Task to carry out. The answer must repeat every record exactly, with no pictures in it.

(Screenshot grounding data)
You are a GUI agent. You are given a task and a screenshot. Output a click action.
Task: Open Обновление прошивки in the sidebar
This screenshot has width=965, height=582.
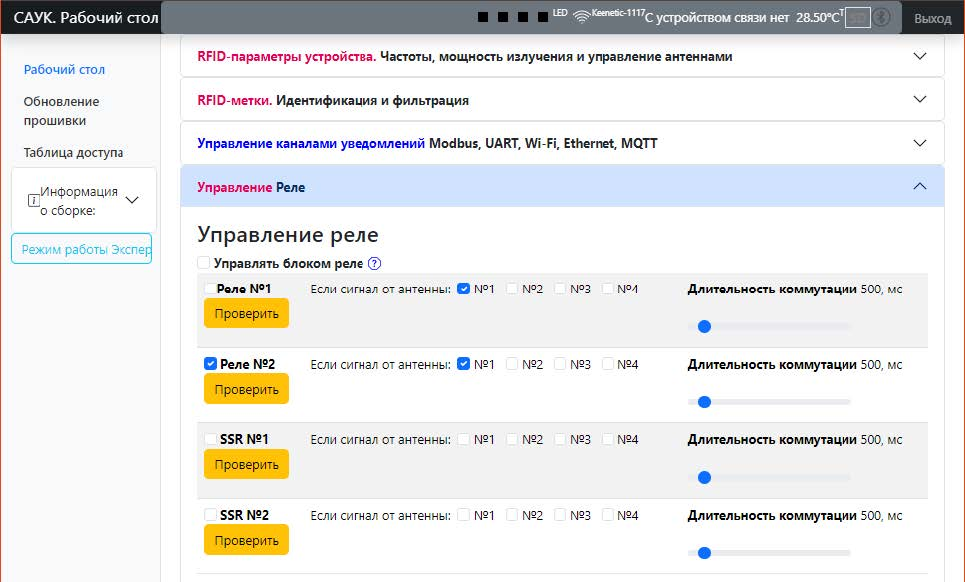pos(62,111)
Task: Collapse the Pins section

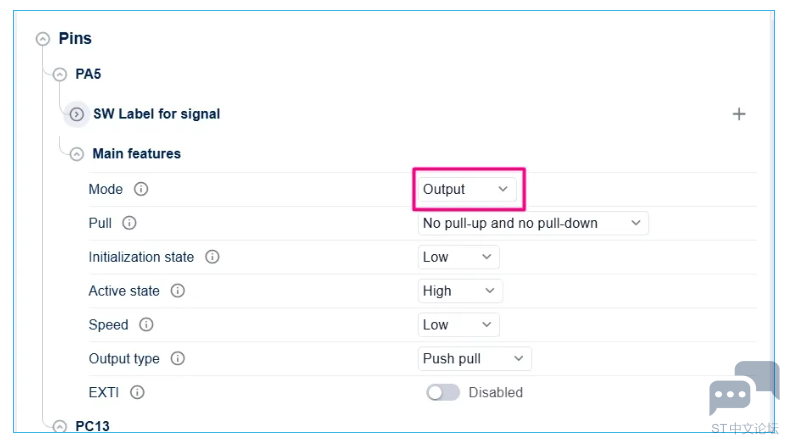Action: 43,39
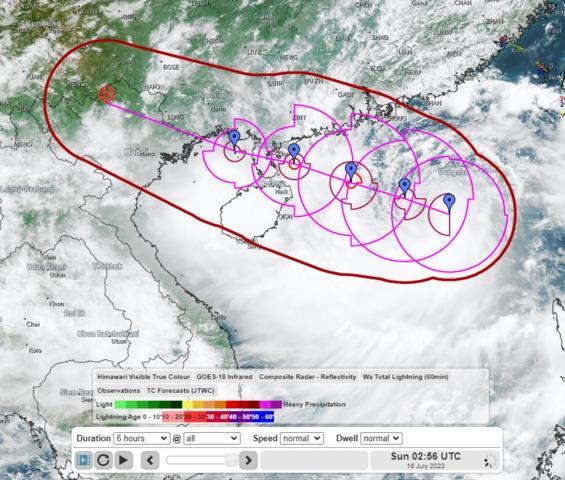Open the Duration 6 hours dropdown
The image size is (565, 480).
click(x=142, y=438)
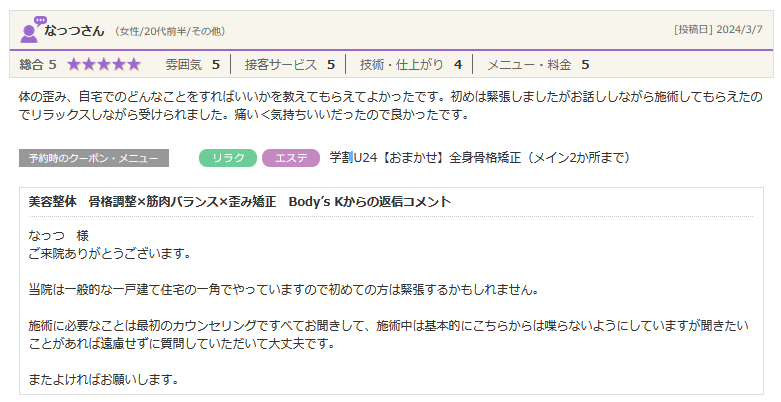The image size is (781, 402).
Task: Click the 投稿日 2024/3/7 post date
Action: point(718,30)
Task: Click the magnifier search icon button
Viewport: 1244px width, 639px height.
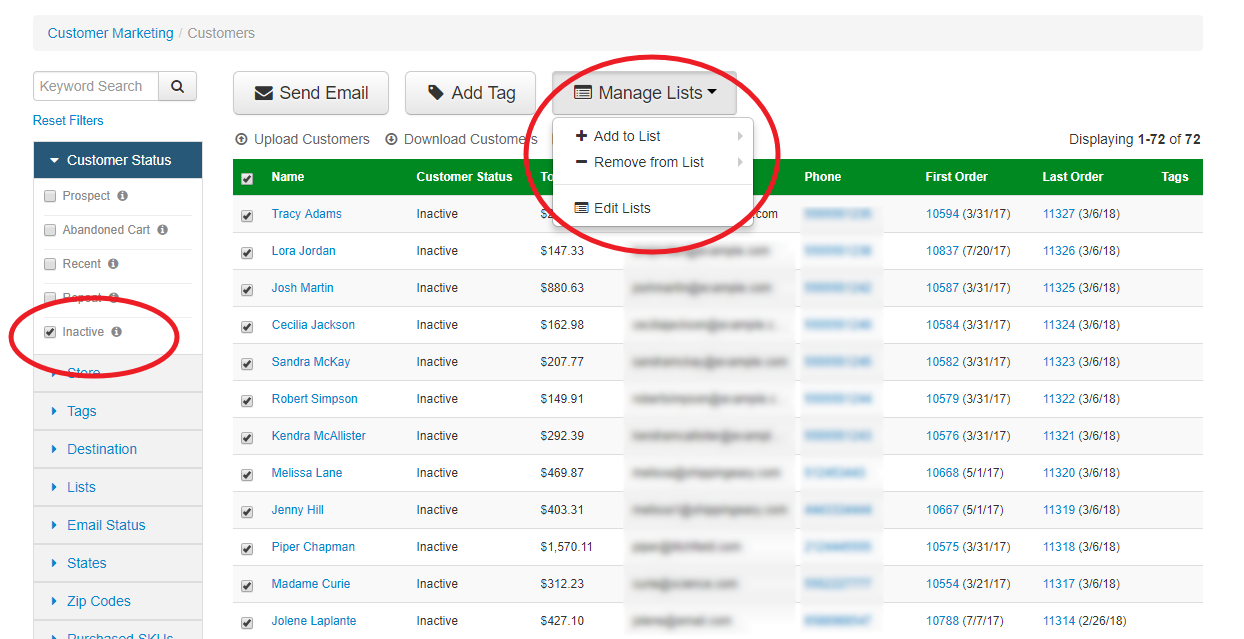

Reply to the task.
You are a GUI agent. You are given a task and a screenshot. Output a click action.
Task: Open Обновление прошивки in the sidebar
This screenshot has width=965, height=582.
pos(62,111)
Task: Collapse the Pins section

Action: 43,39
Open the Duration 6 hours dropdown
The image size is (565, 480).
click(x=142, y=438)
The image size is (781, 402).
Task: Click the 投稿日 2024/3/7 post date
Action: point(718,30)
Task: Click the magnifier search icon button
Viewport: 1244px width, 639px height.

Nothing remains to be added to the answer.